Gostaria que este texto fosse lido por quem vai votar ou já votou no candidato que ganhou o primeiro turno presidencial (o que é um direito sagrado e intocável). Mas que não votou nem vai votar por concordar com tudo que o candidato e seu vice dizem, nem por ser “fascista”, racista ou misógino. E sim por estar cansado do “sistema”, por não aceitar a roubalheira, por não suportar mais a insegurança, por ter ojeriza do partido do outro candidato, etc.
Escrevo com respeito e espero ser lido com a mesma boa fé que me move, e que me impõe o dever de esclarecer que não votei no segundo colocado, mas que pretendo votar agora. E não vou dizer o porquê, pois os motivos ficarão evidentes.
Não vou fazer discurso, nem tenho direito de fazer sermão. Gostaria só de pedir licença para propor, “de boas”, algumas perguntas, numa espécie de entrevista imaginária que você (permita-me esse tratamento informal e cordial) desse a você mesmo, respondendo ou passando a pergunta, livremente.
Estas perguntas se baseiam num entendimento que você poderá compartilhar comigo: um pretendente a líder (ainda mais se for pretendente a líder máximo do Estado que nos domina) deve ser avaliado não apenas por suas qualidades ou defeitos individuais, mas pelas qualidades e defeitos dos sentimentos, atitudes e ações que inspira, instiga e mobiliza.
Se você chegou até aqui e não quer mais ler, compreendo e respeito. Mas se topa continuar, vamos às perguntas.
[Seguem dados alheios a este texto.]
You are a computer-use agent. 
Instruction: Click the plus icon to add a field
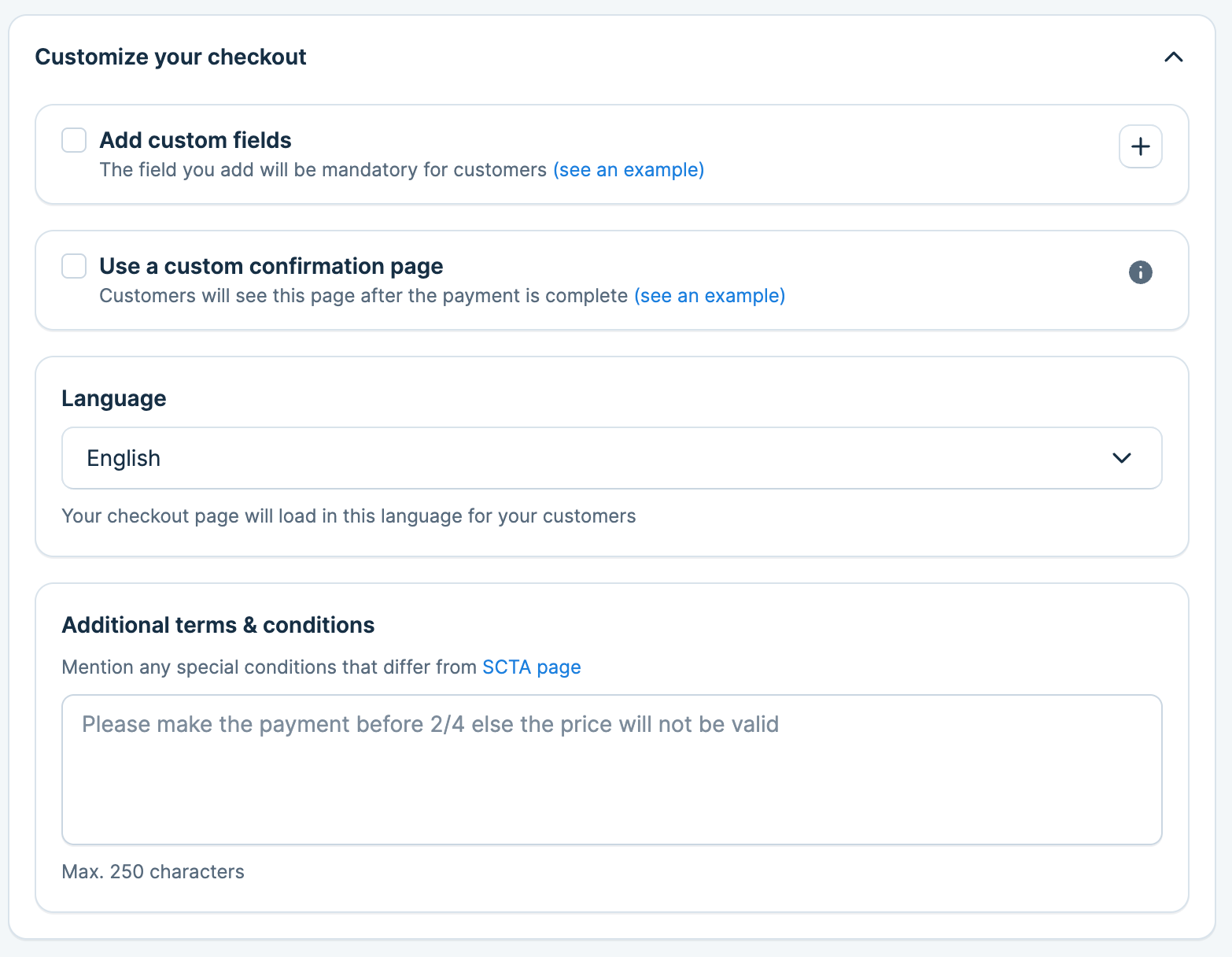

Elas se referem a fatos e declarações reais.
Você concorda com a afirmação de que qualquer mulher que vote no outro candidato deva ser estuprada?
Você considera certo que um mestre reverenciado de uma arte ancestral (ou qualquer outra pessoa) seja esfaqueado até a morte por dizer que votou no partido que você rejeita?
Você acha natural que uma médica rasgue uma receita que acabara de prescrever para uma senhora idosa e pobre quando esta lhe diz que votou no partido que você reprova?
Você acha normal que um garoto seja espancado por usar o boné de um movimento social?
Você acha válido que livros sobre direitos de todos os seres humanos sejam rasgados na biblioteca de uma universidade ou em qualquer outro lugar?
Você concorda que todo(a)s que discordam do seu candidato sejam tachado(a)s de comunistas, e assim incluído(a)s no rol de 30 mil que o candidato já disse que será preciso matar?
Você já pensou no quanto as pessoas que praticam esses crimes (essas ações e apologias são crimes) se sentirão à vontade para fazer isso quando seus inspiradores e instigadores estiverem no poder? Você é a favor da impunidade para esse tipo de crime?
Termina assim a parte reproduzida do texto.